**DATA RECORDS**
##############################

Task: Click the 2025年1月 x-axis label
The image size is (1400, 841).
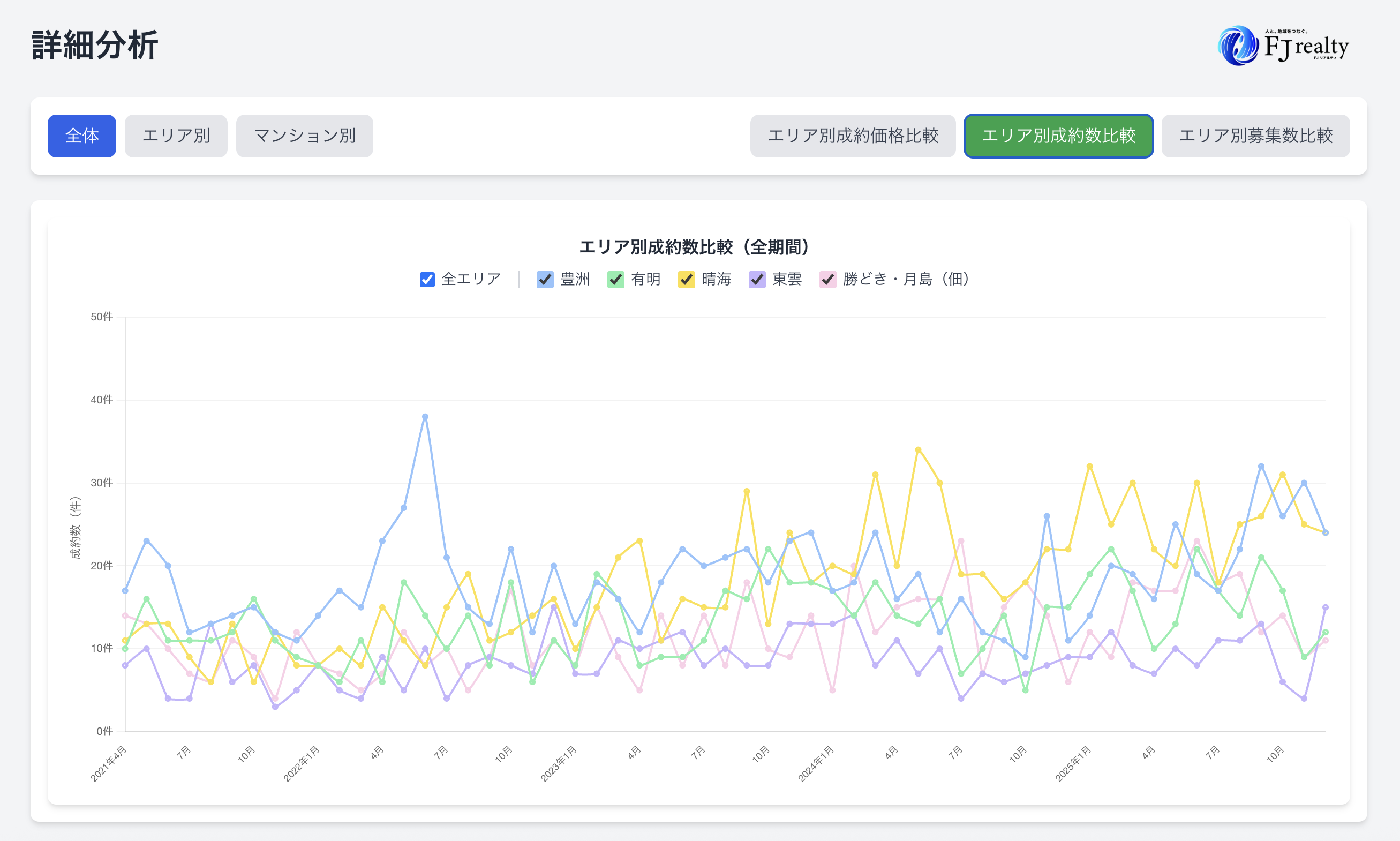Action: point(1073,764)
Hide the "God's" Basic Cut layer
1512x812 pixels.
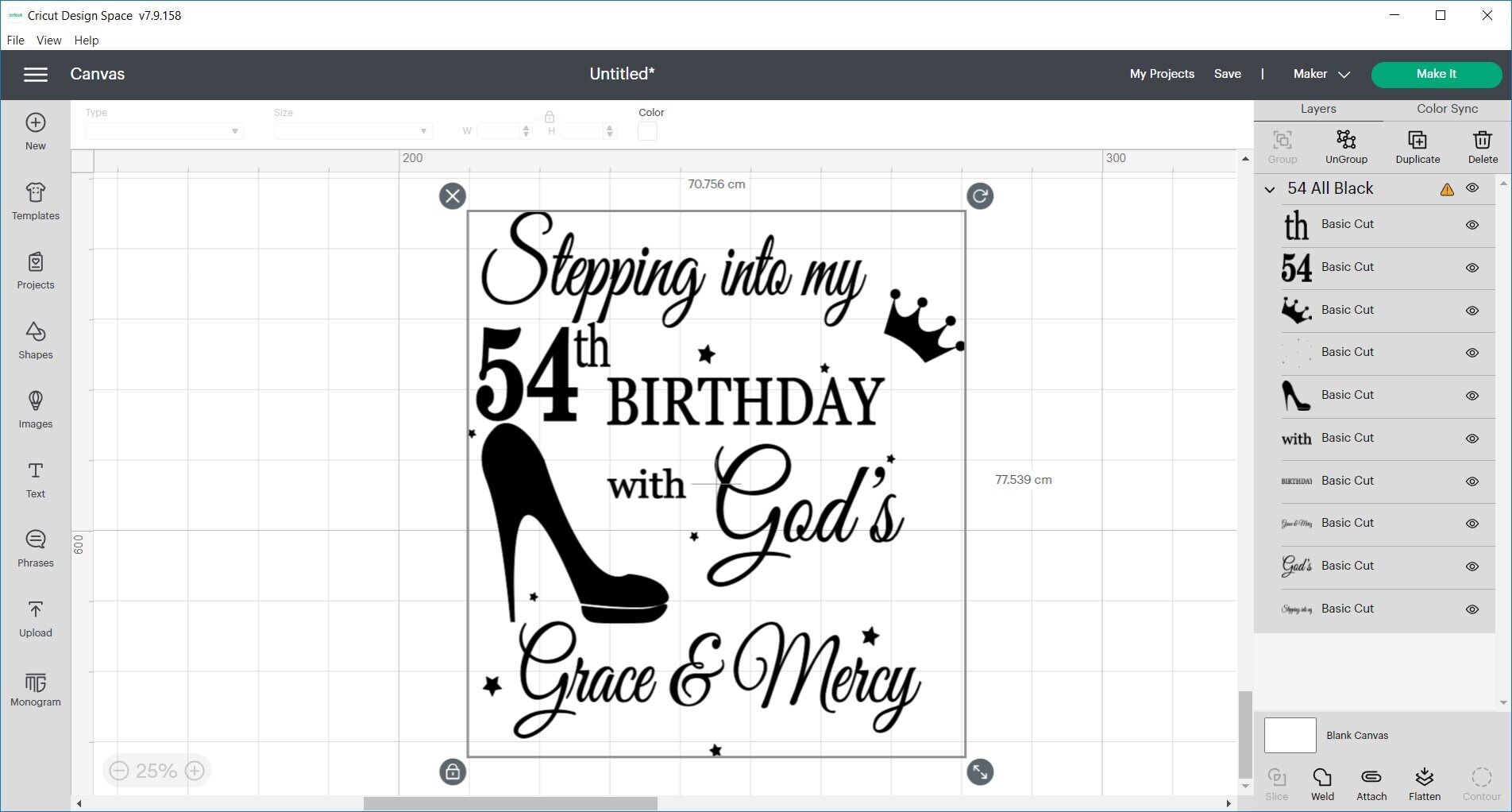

##############################

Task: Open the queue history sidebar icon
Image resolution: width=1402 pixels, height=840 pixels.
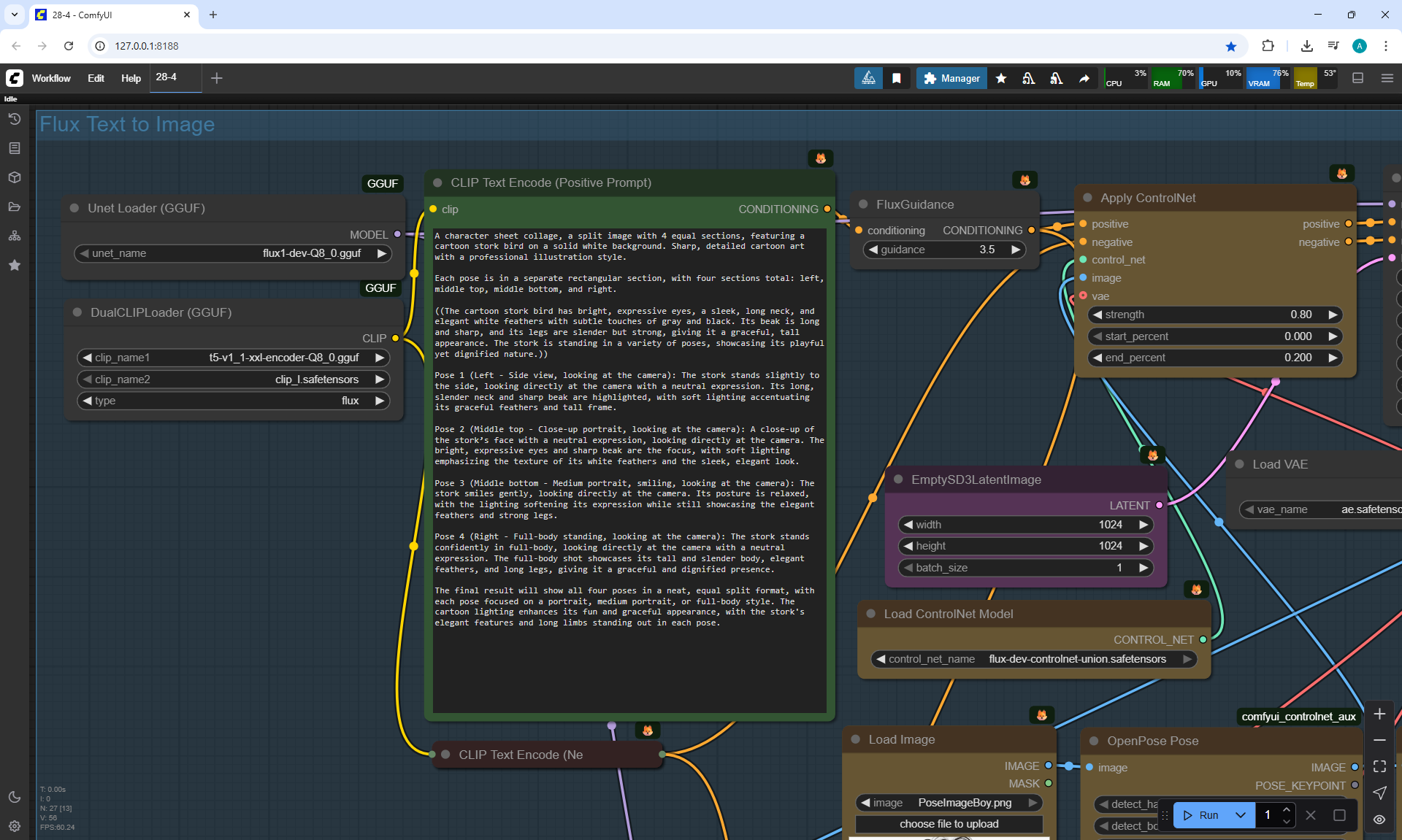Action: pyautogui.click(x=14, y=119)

##############################

**WHAT YOU WILL DO**
Scan the material above for lines that contain the string "Task", and copy each such line.

**RESPONSE TO THE EXERCISE**
Task: Click the 2025年1月 x-axis label
Task: Open the queue history sidebar icon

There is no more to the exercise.